=== Text passage ===

Have you tried jvi (a vi plugin for NetBeans) ?   I don't use it
personally but I've seen people state that it works and that it works
well (e.g. http://jjinux.blogspot.com/2010/06/ides-netbeans.html )

There's a version available for 6.9 now:
http://blogs.sun.com/katakai/entry/jvi_netbeans_module_updated

-- Tor

On Jul 1, 8:34 am, Lyle <[email protected]> wrote:
> The other minor advantage sometimes noted for leading tabs is lazy
> cursor navigation. I don't really find that convincing, either, since
> a) I'm never surfing around in the whitespace before the actual
> content, and b) any editor worth using will allow you to skip any
> amount of whitespace with one keystroke.
>
> I'm still frustrated to no end that I can't embed Vim in my IDE as my
> text editor, but that's a different religious argument.
>
> -Lyle
>
> On Thu, Jul 1, 2010 at 10:20 AM, Tor Norbye <[email protected]> wrote:
> > On Jul 1, 2:48 am, Mark Volkmann <[email protected]> wrote:
> >> I'm surprised that all the replies to this thread are in favor of tabs
> >> over spaces.
>
> > I think many of us just don't feel like reopening this one; we've
> > discussed this exact topic at least once and probably more than once
> > on this forum, and certainly many times elsewhere.
>
> > I predict that we will not reach agreement, and that this thread will
> > go on forever, so I will just state my position once since I didn't
> > see anyone else state the case for spaces only - and then I'll leave
> > the thread alone.

=== Source data ===

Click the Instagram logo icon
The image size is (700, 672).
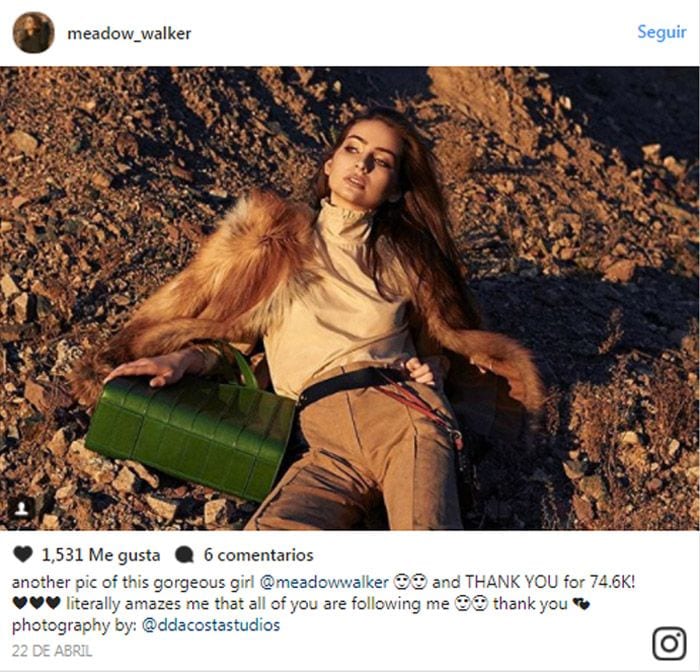click(x=669, y=643)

===

• Problem to solve: In the forum reply about tabs versus spaces, give the passage from "On Jul 1, 8:34 am, Lyle" up to and including "different religious argument." again, changing "whitespace" to "blank space".

• Response:
On Jul 1, 8:34 am, Lyle <[email protected]> wrote:
> The other minor advantage sometimes noted for leading tabs is lazy
> cursor navigation. I don't really find that convincing, either, since
> a) I'm never surfing around in the blank space before the actual
> content, and b) any editor worth using will allow you to skip any
> amount of blank space with one keystroke.
>
> I'm still frustrated to no end that I can't embed Vim in my IDE as my
> text editor, but that's a different religious argument.